Structurally Informed Document Classification of Norwegian Job Announcements

Moldestad, Celina Utnegaard

Master thesis

View/Open

Moldestad_thesis.pdf (1.595Mb)

Year

2019

Abstract

The Norwegian Welfare Administration (NAV) annually posts a large dataset of job announcements. Each announcement is classified with an occupation code, and today NAV performs this classification of announcements manually with respect to the International Standard Classification of Occupations (ISCO). This manual registration is time-consuming and human judgment could in principle introduce an element of variation across different annotators in the interpretation of ISCO codes. An automated approach using machine learning could potentially alleviate these problems.

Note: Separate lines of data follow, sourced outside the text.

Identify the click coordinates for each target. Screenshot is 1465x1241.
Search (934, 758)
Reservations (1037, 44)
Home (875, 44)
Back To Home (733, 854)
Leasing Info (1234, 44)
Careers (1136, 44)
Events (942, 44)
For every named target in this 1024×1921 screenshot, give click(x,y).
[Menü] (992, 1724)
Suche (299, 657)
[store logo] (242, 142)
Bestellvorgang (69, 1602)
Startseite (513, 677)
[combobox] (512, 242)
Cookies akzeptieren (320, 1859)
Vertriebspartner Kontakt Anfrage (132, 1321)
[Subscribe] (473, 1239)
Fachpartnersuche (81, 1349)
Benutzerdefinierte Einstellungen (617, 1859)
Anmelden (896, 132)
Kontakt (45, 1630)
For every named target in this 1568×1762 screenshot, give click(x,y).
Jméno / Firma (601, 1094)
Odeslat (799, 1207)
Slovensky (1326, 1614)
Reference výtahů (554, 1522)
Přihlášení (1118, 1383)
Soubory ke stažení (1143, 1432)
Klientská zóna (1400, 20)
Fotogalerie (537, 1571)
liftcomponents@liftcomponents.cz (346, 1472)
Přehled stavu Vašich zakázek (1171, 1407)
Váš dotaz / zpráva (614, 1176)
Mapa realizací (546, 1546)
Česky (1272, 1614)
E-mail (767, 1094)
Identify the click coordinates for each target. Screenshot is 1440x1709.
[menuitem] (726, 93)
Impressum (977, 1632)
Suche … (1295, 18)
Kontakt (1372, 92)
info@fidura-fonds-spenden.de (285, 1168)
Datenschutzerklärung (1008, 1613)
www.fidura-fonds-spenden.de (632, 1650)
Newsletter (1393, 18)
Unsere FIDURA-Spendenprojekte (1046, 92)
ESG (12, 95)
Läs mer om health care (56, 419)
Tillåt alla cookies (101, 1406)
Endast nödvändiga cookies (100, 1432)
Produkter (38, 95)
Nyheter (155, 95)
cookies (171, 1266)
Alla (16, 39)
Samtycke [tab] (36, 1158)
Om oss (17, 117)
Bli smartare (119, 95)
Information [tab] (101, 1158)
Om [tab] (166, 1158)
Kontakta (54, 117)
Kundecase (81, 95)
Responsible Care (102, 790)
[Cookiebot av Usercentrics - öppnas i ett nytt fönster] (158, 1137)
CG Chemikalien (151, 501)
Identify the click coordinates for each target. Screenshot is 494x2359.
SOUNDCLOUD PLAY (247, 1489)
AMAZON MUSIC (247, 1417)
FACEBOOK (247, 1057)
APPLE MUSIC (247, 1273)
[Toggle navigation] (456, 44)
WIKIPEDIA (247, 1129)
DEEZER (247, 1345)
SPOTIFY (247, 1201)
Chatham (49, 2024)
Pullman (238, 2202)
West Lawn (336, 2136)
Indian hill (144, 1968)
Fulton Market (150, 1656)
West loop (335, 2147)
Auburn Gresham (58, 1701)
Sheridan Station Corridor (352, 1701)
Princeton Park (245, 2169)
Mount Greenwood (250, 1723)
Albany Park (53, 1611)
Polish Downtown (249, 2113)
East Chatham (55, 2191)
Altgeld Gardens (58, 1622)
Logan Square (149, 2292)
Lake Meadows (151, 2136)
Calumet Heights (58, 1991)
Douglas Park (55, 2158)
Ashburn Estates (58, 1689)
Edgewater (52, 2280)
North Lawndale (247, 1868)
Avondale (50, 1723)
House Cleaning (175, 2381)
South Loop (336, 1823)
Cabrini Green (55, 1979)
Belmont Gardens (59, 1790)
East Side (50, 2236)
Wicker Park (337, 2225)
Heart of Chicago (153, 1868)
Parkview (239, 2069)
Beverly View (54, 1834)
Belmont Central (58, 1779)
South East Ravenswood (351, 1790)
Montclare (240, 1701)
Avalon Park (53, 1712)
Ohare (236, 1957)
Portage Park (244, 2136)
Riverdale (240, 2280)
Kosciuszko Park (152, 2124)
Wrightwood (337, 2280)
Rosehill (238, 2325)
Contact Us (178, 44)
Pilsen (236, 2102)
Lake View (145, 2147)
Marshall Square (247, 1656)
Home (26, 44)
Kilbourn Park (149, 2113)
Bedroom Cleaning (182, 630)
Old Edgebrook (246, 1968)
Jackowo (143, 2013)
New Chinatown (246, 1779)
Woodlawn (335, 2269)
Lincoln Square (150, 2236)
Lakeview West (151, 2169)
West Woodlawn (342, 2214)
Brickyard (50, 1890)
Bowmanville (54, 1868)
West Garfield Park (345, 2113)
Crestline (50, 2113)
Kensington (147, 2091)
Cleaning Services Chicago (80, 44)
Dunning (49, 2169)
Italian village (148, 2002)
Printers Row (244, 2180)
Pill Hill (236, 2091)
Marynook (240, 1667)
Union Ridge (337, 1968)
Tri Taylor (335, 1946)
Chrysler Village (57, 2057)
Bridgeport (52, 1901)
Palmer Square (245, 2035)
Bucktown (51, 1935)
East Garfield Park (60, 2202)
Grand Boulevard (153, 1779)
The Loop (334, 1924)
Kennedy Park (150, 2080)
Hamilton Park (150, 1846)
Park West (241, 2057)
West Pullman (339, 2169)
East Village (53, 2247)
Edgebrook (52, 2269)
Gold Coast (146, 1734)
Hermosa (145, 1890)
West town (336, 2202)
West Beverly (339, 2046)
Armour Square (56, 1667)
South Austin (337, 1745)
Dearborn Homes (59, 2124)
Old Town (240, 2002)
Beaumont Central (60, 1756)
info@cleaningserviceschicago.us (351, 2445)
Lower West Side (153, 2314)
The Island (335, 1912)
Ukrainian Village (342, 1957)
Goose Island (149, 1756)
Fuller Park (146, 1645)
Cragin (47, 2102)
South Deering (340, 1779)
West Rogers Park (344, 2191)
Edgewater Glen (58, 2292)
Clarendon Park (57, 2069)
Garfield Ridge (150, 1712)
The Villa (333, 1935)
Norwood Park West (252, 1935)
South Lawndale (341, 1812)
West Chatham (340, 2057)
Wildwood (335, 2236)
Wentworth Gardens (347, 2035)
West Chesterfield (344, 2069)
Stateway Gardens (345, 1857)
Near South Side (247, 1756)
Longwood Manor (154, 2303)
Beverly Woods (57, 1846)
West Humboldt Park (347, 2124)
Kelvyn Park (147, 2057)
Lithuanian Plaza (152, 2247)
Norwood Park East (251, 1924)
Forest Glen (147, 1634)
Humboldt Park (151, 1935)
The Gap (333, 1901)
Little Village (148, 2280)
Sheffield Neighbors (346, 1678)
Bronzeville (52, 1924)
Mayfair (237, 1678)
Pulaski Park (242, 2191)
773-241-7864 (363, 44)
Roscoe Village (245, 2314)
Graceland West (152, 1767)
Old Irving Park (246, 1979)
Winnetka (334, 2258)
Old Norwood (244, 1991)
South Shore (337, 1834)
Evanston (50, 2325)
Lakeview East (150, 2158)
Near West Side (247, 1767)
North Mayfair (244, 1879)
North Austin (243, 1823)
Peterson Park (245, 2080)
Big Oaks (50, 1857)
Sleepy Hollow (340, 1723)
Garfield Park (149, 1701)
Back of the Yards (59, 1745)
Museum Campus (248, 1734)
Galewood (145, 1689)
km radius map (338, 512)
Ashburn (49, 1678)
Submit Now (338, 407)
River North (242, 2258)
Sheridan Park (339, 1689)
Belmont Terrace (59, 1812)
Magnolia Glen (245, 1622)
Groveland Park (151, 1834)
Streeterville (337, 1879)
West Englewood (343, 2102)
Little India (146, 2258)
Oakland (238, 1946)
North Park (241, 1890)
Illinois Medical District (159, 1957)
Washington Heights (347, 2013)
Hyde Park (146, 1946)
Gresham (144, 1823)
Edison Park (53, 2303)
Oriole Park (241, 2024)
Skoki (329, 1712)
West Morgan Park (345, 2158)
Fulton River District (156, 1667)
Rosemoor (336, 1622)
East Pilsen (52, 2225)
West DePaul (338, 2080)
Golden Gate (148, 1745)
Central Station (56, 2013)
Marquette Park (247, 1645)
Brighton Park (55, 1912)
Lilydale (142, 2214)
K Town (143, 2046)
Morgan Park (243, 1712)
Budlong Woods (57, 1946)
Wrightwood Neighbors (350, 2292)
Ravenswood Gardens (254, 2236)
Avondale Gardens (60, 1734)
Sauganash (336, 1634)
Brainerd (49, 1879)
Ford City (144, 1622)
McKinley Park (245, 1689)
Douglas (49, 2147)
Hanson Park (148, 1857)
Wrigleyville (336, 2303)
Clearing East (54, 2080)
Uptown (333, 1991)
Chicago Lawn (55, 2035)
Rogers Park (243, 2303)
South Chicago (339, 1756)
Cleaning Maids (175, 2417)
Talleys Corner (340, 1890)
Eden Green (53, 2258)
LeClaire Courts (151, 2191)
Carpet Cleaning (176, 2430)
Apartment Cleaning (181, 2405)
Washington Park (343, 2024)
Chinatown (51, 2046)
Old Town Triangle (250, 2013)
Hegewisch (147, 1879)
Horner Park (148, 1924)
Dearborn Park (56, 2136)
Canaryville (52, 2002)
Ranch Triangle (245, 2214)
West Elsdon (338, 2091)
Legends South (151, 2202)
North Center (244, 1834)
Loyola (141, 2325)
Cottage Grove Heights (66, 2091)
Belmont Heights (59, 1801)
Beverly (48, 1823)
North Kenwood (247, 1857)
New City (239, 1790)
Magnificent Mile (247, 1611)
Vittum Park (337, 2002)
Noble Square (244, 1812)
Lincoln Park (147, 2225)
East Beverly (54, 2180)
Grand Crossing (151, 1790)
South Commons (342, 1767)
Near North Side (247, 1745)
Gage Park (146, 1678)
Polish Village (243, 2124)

This thesis presents research and experiments on the task of classifying Norwegian job announcements, using natural language processing and convolutional neural networks. We present these public data collections and perform data exploration and analysis. This thesis addresses two different topics which we, later on, combine in the hope of increasing the accuracy of the classifier. The first topic explores the task of topic segmentation and the second explores the document classification task using a convolutional neural network architecture with dynamic pooling. The pooling regions are based on the variable-sized segments produced by the topic segmentation algorithm. We present strong empirical results and perform a thorough hyperparameter search on the convolutional models with pre-trained word embeddings. This includes a combination of randomized hyperparameter search and well-motivated hyperparameter choices.